The news last fall of sweetheart deals to exiting administrators of the University of North Carolina at Chapel Hill placed the institution under unsettling scrutiny of its priorities. Those deals amounted to $520,000 plus travel expenses to two former vice chancellors, Susan H. Ehringhaus and Susan T. Kitchen. They came to light after other UNC-CH officials had spent months making the university’s case against any more budget cuts affecting them, on the basis that the university had nowhere left to cut.
Carolina Journal has learned of another lucrative send-off to an exiting UNC-CH official. On May 9, 2002, UNC-CH and Associate Vice Chancellor Evelyn Hawthorne agreed to a termination arrangement in which Hawthorne was sent home but continued to receive her annual salary of $111,625 through July 31. Hawthorne was charged during that time with the task of drafting a strategy, complete with contact information, for how UNC-CH could deal with state legislators, university trustees, and the UNC Board of Governors. Furthermore during that time, Hawthorne could earn an additional $20,000 by devising a public-image campaign for the university. She was also permitted to take her remaining vacation time (261 hours — a little more than two weeks’ worth — as of May 9, but she continued to accrue vacation time through July 31).
The agreement specifies that Hawthorne was to “draft a strategy dealing with each legislator, complete with address, phone numbers, fax numbers and email address if available, the best contacts and, in general, any information the University should know, and to provide [Vice Chancellor for University Advancement Matthew] Kupec with strategic information concerning trustees and the Board of Governors.”

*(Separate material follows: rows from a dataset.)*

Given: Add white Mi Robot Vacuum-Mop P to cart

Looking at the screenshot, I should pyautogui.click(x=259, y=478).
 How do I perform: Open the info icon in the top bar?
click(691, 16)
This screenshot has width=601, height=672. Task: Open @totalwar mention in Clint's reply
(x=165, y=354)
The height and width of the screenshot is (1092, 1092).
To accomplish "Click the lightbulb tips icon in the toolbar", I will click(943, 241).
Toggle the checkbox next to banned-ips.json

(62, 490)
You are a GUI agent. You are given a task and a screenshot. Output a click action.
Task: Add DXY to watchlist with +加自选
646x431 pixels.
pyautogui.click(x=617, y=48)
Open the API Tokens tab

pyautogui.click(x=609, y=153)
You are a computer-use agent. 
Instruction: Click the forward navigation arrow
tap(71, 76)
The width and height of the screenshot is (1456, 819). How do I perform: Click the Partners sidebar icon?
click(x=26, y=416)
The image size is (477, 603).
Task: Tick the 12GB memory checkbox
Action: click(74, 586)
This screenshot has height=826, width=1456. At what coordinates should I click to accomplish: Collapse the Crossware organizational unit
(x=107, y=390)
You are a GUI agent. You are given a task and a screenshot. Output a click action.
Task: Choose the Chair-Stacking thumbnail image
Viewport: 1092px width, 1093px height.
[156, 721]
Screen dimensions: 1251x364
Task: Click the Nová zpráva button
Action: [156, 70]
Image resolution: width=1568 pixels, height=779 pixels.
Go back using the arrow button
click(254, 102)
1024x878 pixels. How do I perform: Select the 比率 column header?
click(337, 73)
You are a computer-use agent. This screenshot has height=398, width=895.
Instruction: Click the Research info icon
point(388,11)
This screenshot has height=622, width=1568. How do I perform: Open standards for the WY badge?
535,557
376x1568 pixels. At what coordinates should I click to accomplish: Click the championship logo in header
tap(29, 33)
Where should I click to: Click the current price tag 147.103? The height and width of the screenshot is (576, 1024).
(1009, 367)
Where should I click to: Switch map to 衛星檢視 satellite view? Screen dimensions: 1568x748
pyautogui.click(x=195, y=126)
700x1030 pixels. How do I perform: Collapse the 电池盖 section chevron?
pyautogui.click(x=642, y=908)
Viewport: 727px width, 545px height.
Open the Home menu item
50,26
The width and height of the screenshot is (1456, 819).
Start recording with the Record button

Hawthorne completed this duty by furnishing Kupec with a memorandum under the subject heading “Government Relations Strategy Materials.” The memorandum is dated “July 28, 2002”; however, there is a “Received” stamp on that sheet containing the date “JUL 30 2001.” The memorandum comprised:
• a list of one-line factoids on trustees and the Board of Governors (e.g., “Jim Phillips is close to Sen Basnight and is active as a lobbyist on behalf of several clients”)
• spreadsheet printouts of N.C. state senators and representatives that includes their legislative phone numbers, email addresses, and birthdays; tells whether they are UNC-CH alumni; and gives other “notes” (e.g., “Conservative who doesn’t always vote with party,” “Does not like Chn. Moeser,” “Not proud to be alumnus,” “Retiring Dookie dentist,” “Interested in Ag stuff”)
• a printout dated July 28, 2002, of the UNC-CH web page that lists trustees and their addresses, phone and fax numbers, and email addresses.
• a printout dated July 28, 2002, of the UNC web page that lists the Board of Governors and their addresses, business and residence phone numbers, fax numbers, and email addresses.
• a five-page “State and Federal Relations Briefing Materials” document marked “Confidential” that was published by Hawthorne’s Office of Government Relations at UNC-CH in “January, 2001”
• a printout of the Office of the Governor web page giving biographical information on Gov. Mike Easley (there is no date on the printout, but the printout reports Easley’s son, Michael Jr., is “age 15,” whereas that same page now reports it as “age 17”)
• An article dated January 7, 2001, from the Charlotte Observer, “Mike Easley is going to be a very different kind of governor”
• dozens of printouts (only some with dates; those range from Jan. 9 to Jan. 11, 2001) of web pages on N.C. state senators and representatives and N.C.’s representatives in the U.S. House and Senate.
The agreement would also grant Hawthorne a “one-time payment in the gross amount of $20,000” if Hawthorne were to “prepare and recommend a program of activities designed to strengthen the relationship between UNC-CH and the people of North Carolina.”
Hawthorne submitted an 18-page report, double-spaced, entitled “Carolina Reaching Out: A Strategy to Engage and Extend Carolina” on June 14, 2002. In the report, Hawthorne discusses UNC-CH’s troubles with connecting with the public, which include perceptions of UNC-CH as a basketball school or a place for the elite that’s removed from everyday concerns. She suggests paying less attention to media coverage and more to building programs with long-term outreach goals. Hawthorne cites North Carolina State University’s Cooperative Extension Program as a model program of a university reaching individuals and communities across the state, and suggests UNC-CH’s Health Affairs and School of Nursing as the most suited for an NCSU-like outreach effort. She also encourages more volunteer service on UNC-CH committees and boards, and further to have those committees and boards add outreach efforts, such as inviting state and local elected officials to socials or meetings, to their missions.